Ringfort (Cashel), Clooneen, Co. Clare
Co. Clare |
Ringforts
Sitting in low-lying rough pastureland in Clooneen, County Clare, this cashel, a ringfort defined by a stony earthen bank rather than a simple earthwork, has had its edges quietly colonised by later generations.
Farmers at some point laid a drystone field wall along the top of the original bank and, more intrusively, ran a field boundary straight across the structure at both the north-west and south-west, slicing through it as though the enclosure were simply an inconvenience to be divided up and used. The result is a site that reads as two things at once: an early medieval farmstead enclosure and a piece of working agricultural landscape that never quite stopped reshaping itself.

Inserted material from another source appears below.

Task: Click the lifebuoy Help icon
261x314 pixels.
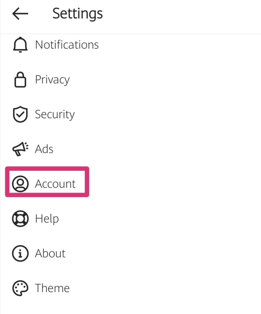Action: pos(20,218)
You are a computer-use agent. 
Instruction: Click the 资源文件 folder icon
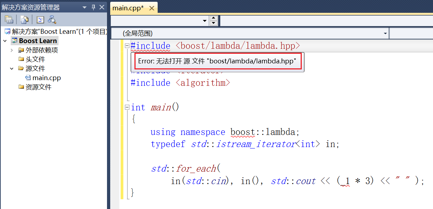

The enclosure is subcircular, measuring roughly 31 metres east to west and 29 metres north to south from crest to crest. Where the later drystone wall has not interfered, the original bank survives well, with an interior ground level that sits noticeably lower than the exterior, most pronounced on the eastern side where the bank stands about 1.1 metres above the interior. In the northern sector, three or four heavily overgrown mounds, each around five to six metres across and up to 1.5 metres high, are almost certainly the product of stone clearance rather than any ancient feature. The site appears on the Ordnance Survey 25-inch map of 1897 and again on the 6-inch edition of 1916, confirming it was a recognised feature in the landscape well into the modern era. A farm trackway still skirts it from east to south. About 50 metres to the south-south-east lies a wedge tomb, a type of megalithic monument typically dating to the late Neolithic or early Bronze Age, which means this modest cashel sits within a landscape that people have been organising, farming, and burying their dead in for several thousand years.